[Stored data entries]
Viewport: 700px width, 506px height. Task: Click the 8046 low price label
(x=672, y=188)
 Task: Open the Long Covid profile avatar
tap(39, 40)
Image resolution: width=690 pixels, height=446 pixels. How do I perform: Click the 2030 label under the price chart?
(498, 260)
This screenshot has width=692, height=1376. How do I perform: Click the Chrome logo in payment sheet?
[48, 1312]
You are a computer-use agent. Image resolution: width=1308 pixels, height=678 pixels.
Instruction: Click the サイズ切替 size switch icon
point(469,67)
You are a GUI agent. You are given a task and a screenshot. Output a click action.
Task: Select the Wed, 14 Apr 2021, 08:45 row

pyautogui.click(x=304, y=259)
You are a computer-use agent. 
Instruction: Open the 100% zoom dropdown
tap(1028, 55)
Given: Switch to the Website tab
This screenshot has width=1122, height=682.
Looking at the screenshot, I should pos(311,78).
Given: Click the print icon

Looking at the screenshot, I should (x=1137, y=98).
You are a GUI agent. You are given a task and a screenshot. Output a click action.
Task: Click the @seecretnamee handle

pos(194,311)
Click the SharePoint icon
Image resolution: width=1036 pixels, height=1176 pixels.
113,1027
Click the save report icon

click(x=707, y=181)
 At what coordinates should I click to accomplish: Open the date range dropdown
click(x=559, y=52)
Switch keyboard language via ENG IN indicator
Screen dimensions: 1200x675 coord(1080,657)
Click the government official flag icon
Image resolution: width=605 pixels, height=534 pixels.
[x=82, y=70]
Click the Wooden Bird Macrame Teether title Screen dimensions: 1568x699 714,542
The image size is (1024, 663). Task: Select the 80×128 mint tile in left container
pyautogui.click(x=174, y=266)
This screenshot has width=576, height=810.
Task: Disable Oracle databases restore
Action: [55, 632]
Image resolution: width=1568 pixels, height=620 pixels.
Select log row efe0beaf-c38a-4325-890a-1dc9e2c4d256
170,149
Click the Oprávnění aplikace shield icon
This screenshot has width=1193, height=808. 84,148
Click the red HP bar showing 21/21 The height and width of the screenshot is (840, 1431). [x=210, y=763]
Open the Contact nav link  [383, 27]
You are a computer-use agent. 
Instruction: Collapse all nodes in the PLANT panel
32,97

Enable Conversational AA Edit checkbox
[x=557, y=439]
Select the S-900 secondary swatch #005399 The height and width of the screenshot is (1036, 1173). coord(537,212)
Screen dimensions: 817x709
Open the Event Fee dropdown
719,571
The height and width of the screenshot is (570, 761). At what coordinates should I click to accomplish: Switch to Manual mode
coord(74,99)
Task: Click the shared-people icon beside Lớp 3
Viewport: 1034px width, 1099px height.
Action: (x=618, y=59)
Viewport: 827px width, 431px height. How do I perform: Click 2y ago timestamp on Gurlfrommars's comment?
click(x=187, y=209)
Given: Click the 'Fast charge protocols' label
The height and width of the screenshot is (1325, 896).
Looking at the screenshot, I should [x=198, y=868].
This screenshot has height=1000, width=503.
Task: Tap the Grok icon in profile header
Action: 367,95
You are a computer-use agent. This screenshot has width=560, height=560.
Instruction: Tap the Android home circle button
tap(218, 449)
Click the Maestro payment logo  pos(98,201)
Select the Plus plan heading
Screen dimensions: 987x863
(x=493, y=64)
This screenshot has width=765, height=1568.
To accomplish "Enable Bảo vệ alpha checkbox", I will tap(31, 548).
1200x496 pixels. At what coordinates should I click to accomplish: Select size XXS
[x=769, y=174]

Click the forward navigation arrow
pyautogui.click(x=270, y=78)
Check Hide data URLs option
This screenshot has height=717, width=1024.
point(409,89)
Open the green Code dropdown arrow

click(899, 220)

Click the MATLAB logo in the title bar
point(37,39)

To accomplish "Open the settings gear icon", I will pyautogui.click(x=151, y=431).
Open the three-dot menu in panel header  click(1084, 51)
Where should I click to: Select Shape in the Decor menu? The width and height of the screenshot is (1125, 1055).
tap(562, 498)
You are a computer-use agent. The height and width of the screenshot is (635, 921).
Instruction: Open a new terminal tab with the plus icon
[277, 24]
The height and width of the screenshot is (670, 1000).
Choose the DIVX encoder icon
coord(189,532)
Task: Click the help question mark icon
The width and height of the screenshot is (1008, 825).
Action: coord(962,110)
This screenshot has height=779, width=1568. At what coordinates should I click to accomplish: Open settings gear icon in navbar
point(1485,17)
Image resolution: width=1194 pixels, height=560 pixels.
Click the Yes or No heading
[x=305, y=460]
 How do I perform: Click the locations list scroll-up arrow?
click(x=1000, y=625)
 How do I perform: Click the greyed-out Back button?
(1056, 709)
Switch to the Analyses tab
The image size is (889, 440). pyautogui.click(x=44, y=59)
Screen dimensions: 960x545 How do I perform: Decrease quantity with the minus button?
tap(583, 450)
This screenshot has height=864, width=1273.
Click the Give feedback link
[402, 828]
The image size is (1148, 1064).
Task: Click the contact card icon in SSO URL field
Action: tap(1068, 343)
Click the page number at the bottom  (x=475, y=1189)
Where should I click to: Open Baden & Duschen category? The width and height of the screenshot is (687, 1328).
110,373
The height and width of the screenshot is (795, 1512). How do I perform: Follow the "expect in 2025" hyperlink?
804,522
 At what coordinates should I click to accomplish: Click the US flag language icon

_EXERCISE REQUIREMENTS_:
Repeat each entry above exactly as it appears.

_SOLUTION TO THE PROBLEM_:
Viewport: 700px width, 506px height. Task: Click the 8046 low price label
(x=672, y=188)
 Task: Open the Long Covid profile avatar
tap(39, 40)
Image resolution: width=690 pixels, height=446 pixels. How do I perform: Click the 2030 label under the price chart?
(498, 260)
This screenshot has width=692, height=1376. How do I perform: Click the Chrome logo in payment sheet?
[48, 1312]
You are a computer-use agent. Image resolution: width=1308 pixels, height=678 pixels.
Instruction: Click the サイズ切替 size switch icon
point(469,67)
You are a GUI agent. You are given a task and a screenshot. Output a click action.
Task: Select the Wed, 14 Apr 2021, 08:45 row

pyautogui.click(x=304, y=259)
You are a computer-use agent. 
Instruction: Open the 100% zoom dropdown
tap(1028, 55)
Given: Switch to the Website tab
This screenshot has width=1122, height=682.
Looking at the screenshot, I should pos(311,78).
Given: Click the print icon

Looking at the screenshot, I should (x=1137, y=98).
You are a GUI agent. You are given a task and a screenshot. Output a click action.
Task: Click the @seecretnamee handle

pos(194,311)
Click the SharePoint icon
Image resolution: width=1036 pixels, height=1176 pixels.
113,1027
Click the save report icon

click(x=707, y=181)
 At what coordinates should I click to accomplish: Open the date range dropdown
click(x=559, y=52)
Switch keyboard language via ENG IN indicator
Screen dimensions: 1200x675 coord(1080,657)
Click the government official flag icon
Image resolution: width=605 pixels, height=534 pixels.
[x=82, y=70]
Click the Wooden Bird Macrame Teether title Screen dimensions: 1568x699 714,542
The image size is (1024, 663). Task: Select the 80×128 mint tile in left container
pyautogui.click(x=174, y=266)
This screenshot has width=576, height=810.
Task: Disable Oracle databases restore
Action: [55, 632]
Image resolution: width=1568 pixels, height=620 pixels.
Select log row efe0beaf-c38a-4325-890a-1dc9e2c4d256
170,149
Click the Oprávnění aplikace shield icon
This screenshot has width=1193, height=808. 84,148
Click the red HP bar showing 21/21 The height and width of the screenshot is (840, 1431). [x=210, y=763]
Open the Contact nav link  [383, 27]
You are a computer-use agent. 
Instruction: Collapse all nodes in the PLANT panel
32,97

Enable Conversational AA Edit checkbox
[x=557, y=439]
Select the S-900 secondary swatch #005399 The height and width of the screenshot is (1036, 1173). coord(537,212)
Screen dimensions: 817x709
Open the Event Fee dropdown
719,571
The height and width of the screenshot is (570, 761). At what coordinates should I click to accomplish: Switch to Manual mode
coord(74,99)
Task: Click the shared-people icon beside Lớp 3
Viewport: 1034px width, 1099px height.
Action: (x=618, y=59)
Viewport: 827px width, 431px height. How do I perform: Click 2y ago timestamp on Gurlfrommars's comment?
click(x=187, y=209)
Given: Click the 'Fast charge protocols' label
The height and width of the screenshot is (1325, 896).
Looking at the screenshot, I should [x=198, y=868].
This screenshot has height=1000, width=503.
Task: Tap the Grok icon in profile header
Action: 367,95
You are a computer-use agent. This screenshot has width=560, height=560.
Instruction: Tap the Android home circle button
tap(218, 449)
Click the Maestro payment logo  pos(98,201)
Select the Plus plan heading
Screen dimensions: 987x863
(x=493, y=64)
This screenshot has width=765, height=1568.
To accomplish "Enable Bảo vệ alpha checkbox", I will tap(31, 548).
1200x496 pixels. At what coordinates should I click to accomplish: Select size XXS
[x=769, y=174]

Click the forward navigation arrow
pyautogui.click(x=270, y=78)
Check Hide data URLs option
This screenshot has height=717, width=1024.
point(409,89)
Open the green Code dropdown arrow

click(899, 220)

Click the MATLAB logo in the title bar
point(37,39)

To accomplish "Open the settings gear icon", I will pyautogui.click(x=151, y=431).
Open the three-dot menu in panel header  click(1084, 51)
Where should I click to: Select Shape in the Decor menu? The width and height of the screenshot is (1125, 1055).
tap(562, 498)
You are a computer-use agent. The height and width of the screenshot is (635, 921).
Instruction: Open a new terminal tab with the plus icon
[277, 24]
The height and width of the screenshot is (670, 1000).
Choose the DIVX encoder icon
coord(189,532)
Task: Click the help question mark icon
The width and height of the screenshot is (1008, 825).
Action: coord(962,110)
This screenshot has height=779, width=1568. At what coordinates should I click to accomplish: Open settings gear icon in navbar
point(1485,17)
Image resolution: width=1194 pixels, height=560 pixels.
Click the Yes or No heading
[x=305, y=460]
 How do I perform: Click the locations list scroll-up arrow?
click(x=1000, y=625)
 How do I perform: Click the greyed-out Back button?
(1056, 709)
Switch to the Analyses tab
The image size is (889, 440). pyautogui.click(x=44, y=59)
Screen dimensions: 960x545 How do I perform: Decrease quantity with the minus button?
tap(583, 450)
This screenshot has height=864, width=1273.
Click the Give feedback link
[402, 828]
The image size is (1148, 1064).
Task: Click the contact card icon in SSO URL field
Action: tap(1068, 343)
Click the page number at the bottom  (x=475, y=1189)
Where should I click to: Open Baden & Duschen category? The width and height of the screenshot is (687, 1328).
110,373
The height and width of the screenshot is (795, 1512). How do I perform: Follow the "expect in 2025" hyperlink?
804,522
 At what coordinates should I click to accomplish: Click the US flag language icon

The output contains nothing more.